Postby SolkaTruesilver » Sun Mar 11, 2012 9:01 pm

The State of the World: Explaining U.S. Strategy
February 28, 2012 | 1033 GMT

By George Friedman

The fall of the Soviet Union ended the European epoch, the period in which European power dominated the world. It left the United States as the only global power, something for which it was culturally and institutionally unprepared. Since the end of World War II, the United States had defined its foreign policy in terms of its confrontation with the Soviet Union. Virtually everything it did around the world in some fashion related to this confrontation. The fall of the Soviet Union simultaneously freed the United States from a dangerous confrontation and eliminated the focus of its foreign policy.

In the course of a century, the United States had gone from marginal to world power. It had waged war or Cold War from 1917 until 1991, with roughly 20 years of peace between the two wars dominated by the Great Depression and numerous interventions in Latin America. Accordingly, the 20th century was a time of conflict and crisis for the United States. It entered the century without well-developed governmental institutions for managing its foreign policy. It built its foreign policy apparatus to deal with war and the threat of war; the sudden absence of an adversary inevitably left the United States off-balance.

After the Cold War

The post-Cold War period can be divided into three parts. A simultaneous optimism and uncertainty marked the first, which lasted from 1992 until 2001. On one hand, the fall of the Soviet Union promised a period in which economic development supplanted war. On the other, American institutions were born in battle, so to speak, so transforming them for a time of apparently extended peace was not easy. Presidents George HW Bush and Bill Clinton both pursued a policy built around economic growth, with periodic and not fully predictable military interventions in places such as Panama, Somalia, Haiti and Kosovo.

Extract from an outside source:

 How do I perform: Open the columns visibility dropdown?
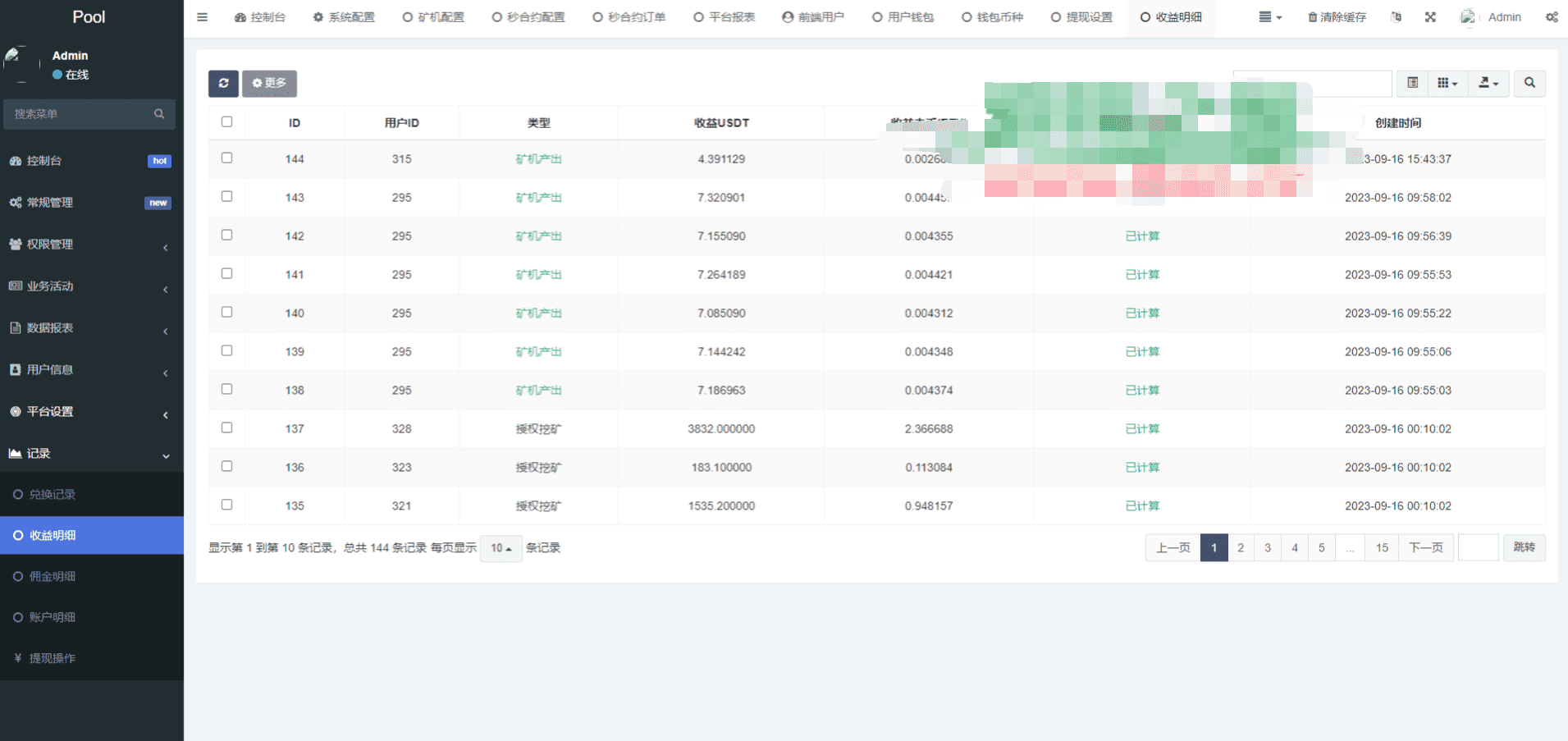tap(1447, 83)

These interventions were not seen as critical to U.S. national security. In some cases, they were seen as solving a marginal problem, such as Panamanian dictator Manuel Noriega's drug trafficking. Alternatively, they were explained as primarily humanitarian missions. Some have sought a pattern or logic to these varied interventions; in fact, they were as random as they appeared, driven more by domestic politics and alliance pressures than any clear national purpose. U.S. power was so overwhelming that these interventions cost relatively little and risked even less.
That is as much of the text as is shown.